Famed Aviatrix Dies At Age 85

Claire L. Walters, a flight instructor, co-founder of the Palms to Pines air race and owner of a popular flight school in Santa Monica that graduated thousands of pilots, has died at age 85.

She died Jan. 1 at Cedars-Sinai Medical Center in Los Angeles of coronary failure following surgery, said her daughter, Susie Brittingham.

A frequent competitor in woman-only air races, she was a key fundraiser for the 99s Museum of Women Pilots. Walters, along with her twin sister, Betty, was enthralled with aviation from an early age.
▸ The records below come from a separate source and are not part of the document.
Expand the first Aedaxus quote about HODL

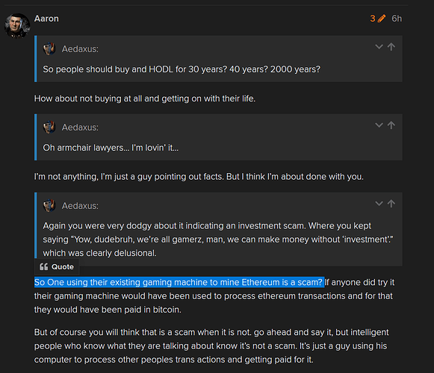click(x=379, y=47)
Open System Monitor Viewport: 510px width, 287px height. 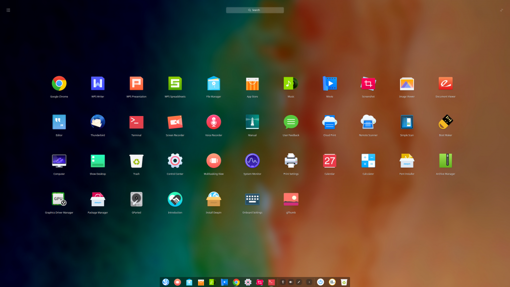pyautogui.click(x=252, y=161)
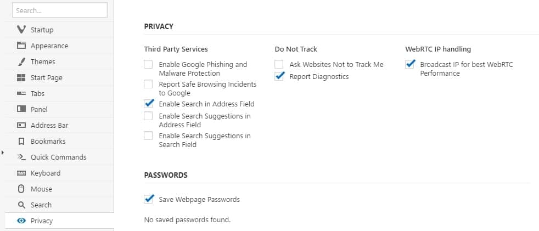The height and width of the screenshot is (231, 539).
Task: Go to Search settings section
Action: point(41,205)
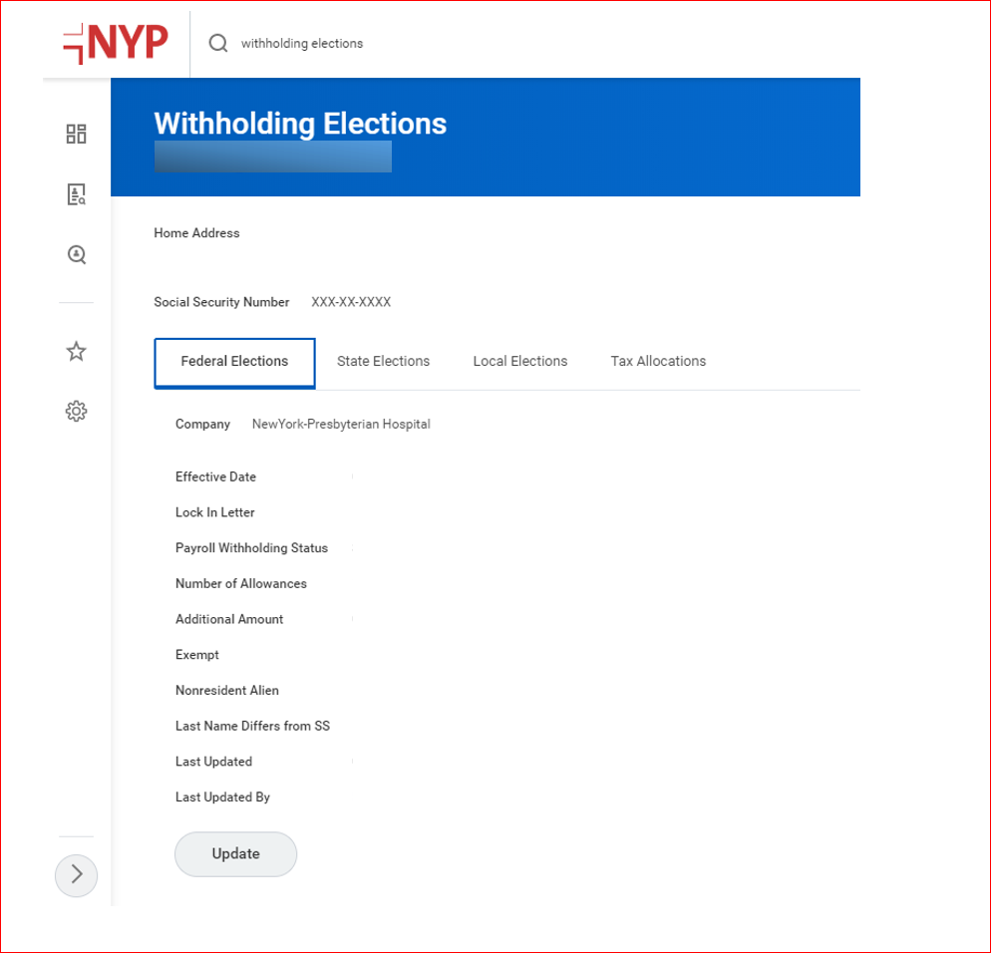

By 1941, at age 17, she had flown solo and was on her way to fulfilling a goal first declared in grade school - to become a pilot and teach others how to fly.

"At a time when women were in the kitchen, and they were not in airplanes, Claire was one of 100 female flight instructors in the 1940s," C.J. Strawn, a pilot and fellow member of the Ninety-Nines, told the Los Angeles Times. "She was a dynamo and had such a passion for aviation and women fliers."

In 1951, Walters won the Powder Puff Derby she helped re-establish in the late 1940s . On the way home married one of her students, a future commercial pilot.

She founded the Claire Walters Flight Academy in 1960 and since 1987, had mainly flown as a pilot examiner for the FAA. When a former student asked her to establish an air race from Santa Monica to Independence, Ore., she helped start the Palms-to-Pines competition in 1970.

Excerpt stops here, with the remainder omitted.